◆ Task instructions
Please copy the data shown below, word for word.

***** Recorded data

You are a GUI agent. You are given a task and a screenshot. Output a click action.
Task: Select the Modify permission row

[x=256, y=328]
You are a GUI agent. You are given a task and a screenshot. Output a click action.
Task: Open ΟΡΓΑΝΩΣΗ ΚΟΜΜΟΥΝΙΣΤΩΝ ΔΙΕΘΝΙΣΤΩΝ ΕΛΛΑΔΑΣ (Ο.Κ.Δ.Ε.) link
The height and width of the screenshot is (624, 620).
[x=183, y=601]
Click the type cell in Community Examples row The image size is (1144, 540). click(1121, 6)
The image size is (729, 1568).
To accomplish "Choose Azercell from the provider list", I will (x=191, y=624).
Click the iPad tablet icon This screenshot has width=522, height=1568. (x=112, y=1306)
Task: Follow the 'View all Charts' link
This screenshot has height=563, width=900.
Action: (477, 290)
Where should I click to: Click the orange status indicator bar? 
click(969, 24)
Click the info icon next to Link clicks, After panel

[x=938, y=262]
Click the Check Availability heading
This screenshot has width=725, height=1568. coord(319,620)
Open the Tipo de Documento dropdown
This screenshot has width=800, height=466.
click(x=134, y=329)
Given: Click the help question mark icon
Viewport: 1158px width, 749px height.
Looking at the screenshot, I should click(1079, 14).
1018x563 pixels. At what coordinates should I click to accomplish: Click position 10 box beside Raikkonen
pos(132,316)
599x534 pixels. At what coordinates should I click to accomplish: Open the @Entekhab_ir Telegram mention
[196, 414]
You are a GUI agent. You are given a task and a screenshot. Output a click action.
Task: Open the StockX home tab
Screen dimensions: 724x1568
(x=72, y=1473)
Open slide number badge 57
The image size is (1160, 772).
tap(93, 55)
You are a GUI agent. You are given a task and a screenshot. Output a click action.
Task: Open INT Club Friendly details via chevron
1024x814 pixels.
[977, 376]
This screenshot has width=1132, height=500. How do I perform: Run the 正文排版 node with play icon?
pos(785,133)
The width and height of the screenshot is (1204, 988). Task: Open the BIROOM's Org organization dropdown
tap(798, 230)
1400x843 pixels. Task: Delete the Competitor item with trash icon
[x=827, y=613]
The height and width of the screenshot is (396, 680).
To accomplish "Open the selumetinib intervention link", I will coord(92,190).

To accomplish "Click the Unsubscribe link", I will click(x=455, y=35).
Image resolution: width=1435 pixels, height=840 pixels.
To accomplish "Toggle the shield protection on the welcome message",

**********

◆ Expected output
You are a GUI agent. You are given a task and a screenshot. Output a click action.
Task: Select the Modify permission row

[x=256, y=328]
You are a GUI agent. You are given a task and a screenshot. Output a click action.
Task: Open ΟΡΓΑΝΩΣΗ ΚΟΜΜΟΥΝΙΣΤΩΝ ΔΙΕΘΝΙΣΤΩΝ ΕΛΛΑΔΑΣ (Ο.Κ.Δ.Ε.) link
The height and width of the screenshot is (624, 620).
[x=183, y=601]
Click the type cell in Community Examples row The image size is (1144, 540). click(1121, 6)
The image size is (729, 1568).
To accomplish "Choose Azercell from the provider list", I will (x=191, y=624).
Click the iPad tablet icon This screenshot has width=522, height=1568. (x=112, y=1306)
Task: Follow the 'View all Charts' link
This screenshot has height=563, width=900.
Action: (477, 290)
Where should I click to: Click the orange status indicator bar? 
click(969, 24)
Click the info icon next to Link clicks, After panel

[x=938, y=262]
Click the Check Availability heading
This screenshot has width=725, height=1568. coord(319,620)
Open the Tipo de Documento dropdown
This screenshot has width=800, height=466.
click(x=134, y=329)
Given: Click the help question mark icon
Viewport: 1158px width, 749px height.
Looking at the screenshot, I should click(1079, 14).
1018x563 pixels. At what coordinates should I click to accomplish: Click position 10 box beside Raikkonen
pos(132,316)
599x534 pixels. At what coordinates should I click to accomplish: Open the @Entekhab_ir Telegram mention
[196, 414]
You are a GUI agent. You are given a task and a screenshot. Output a click action.
Task: Open the StockX home tab
Screen dimensions: 724x1568
(x=72, y=1473)
Open slide number badge 57
The image size is (1160, 772).
tap(93, 55)
You are a GUI agent. You are given a task and a screenshot. Output a click action.
Task: Open INT Club Friendly details via chevron
1024x814 pixels.
[977, 376]
This screenshot has width=1132, height=500. How do I perform: Run the 正文排版 node with play icon?
pos(785,133)
The width and height of the screenshot is (1204, 988). Task: Open the BIROOM's Org organization dropdown
tap(798, 230)
1400x843 pixels. Task: Delete the Competitor item with trash icon
[x=827, y=613]
The height and width of the screenshot is (396, 680).
To accomplish "Open the selumetinib intervention link", I will coord(92,190).

To accomplish "Click the Unsubscribe link", I will click(x=455, y=35).
Image resolution: width=1435 pixels, height=840 pixels.
To accomplish "Toggle the shield protection on the welcome message",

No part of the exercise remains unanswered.